▶ Exercise requirements
After locating the line that contains "Given: Click the S logo in the footer" in the records below, write out exactly that line and each line after it through the one that contains "The image size is (600, 1086).", and nothing else.
BEGIN Data to use
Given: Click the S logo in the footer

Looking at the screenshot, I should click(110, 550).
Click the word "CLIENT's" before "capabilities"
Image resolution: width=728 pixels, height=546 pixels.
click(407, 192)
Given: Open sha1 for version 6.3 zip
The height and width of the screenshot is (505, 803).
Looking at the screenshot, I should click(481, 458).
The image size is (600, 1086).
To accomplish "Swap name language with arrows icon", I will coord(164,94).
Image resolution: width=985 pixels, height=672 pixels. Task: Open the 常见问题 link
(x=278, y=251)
END Data to use
BEGIN Data to use
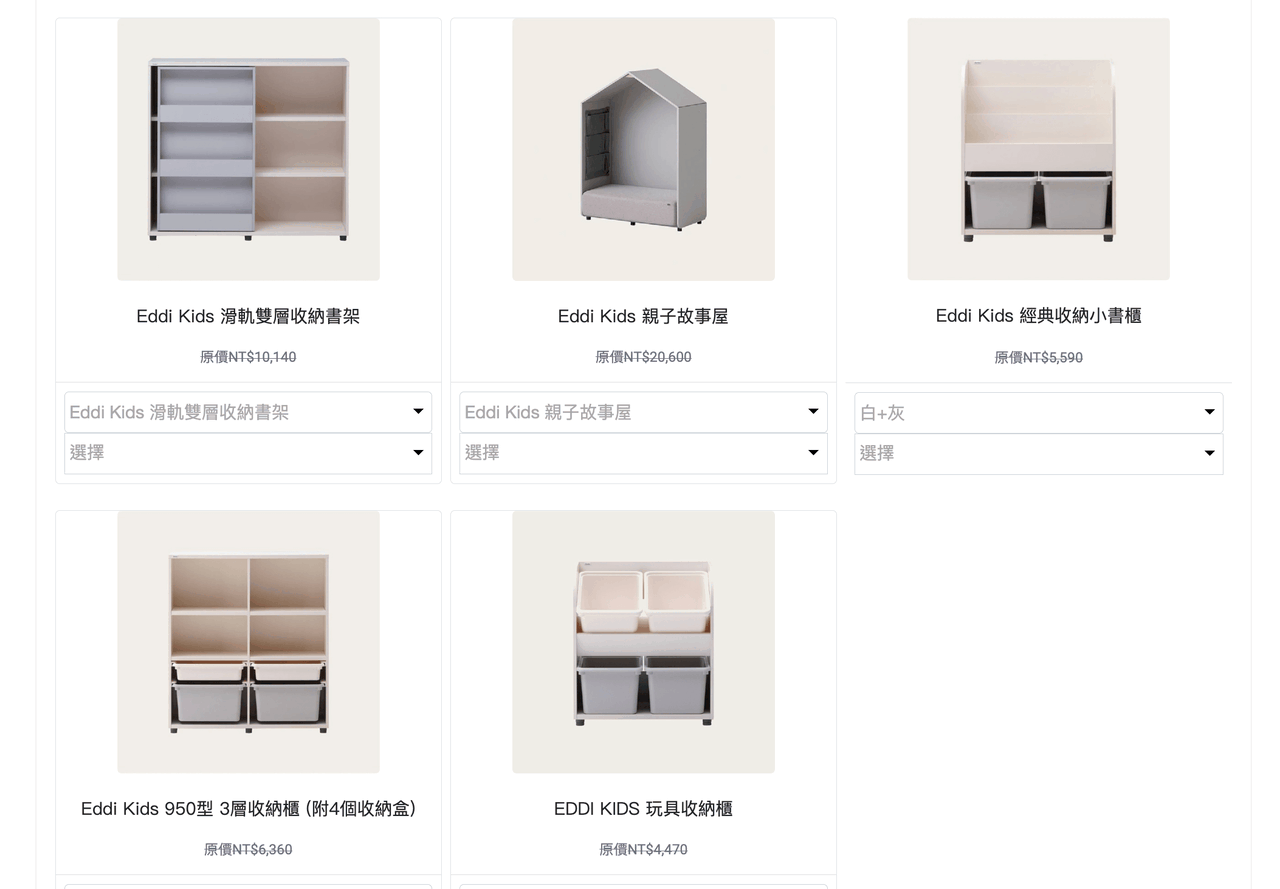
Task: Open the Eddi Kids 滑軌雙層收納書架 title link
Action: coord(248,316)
END Data to use
▶ Problem solution
Given: Click the S logo in the footer

Looking at the screenshot, I should click(110, 550).
Click the word "CLIENT's" before "capabilities"
Image resolution: width=728 pixels, height=546 pixels.
click(407, 192)
Given: Open sha1 for version 6.3 zip
The height and width of the screenshot is (505, 803).
Looking at the screenshot, I should click(481, 458).
The image size is (600, 1086).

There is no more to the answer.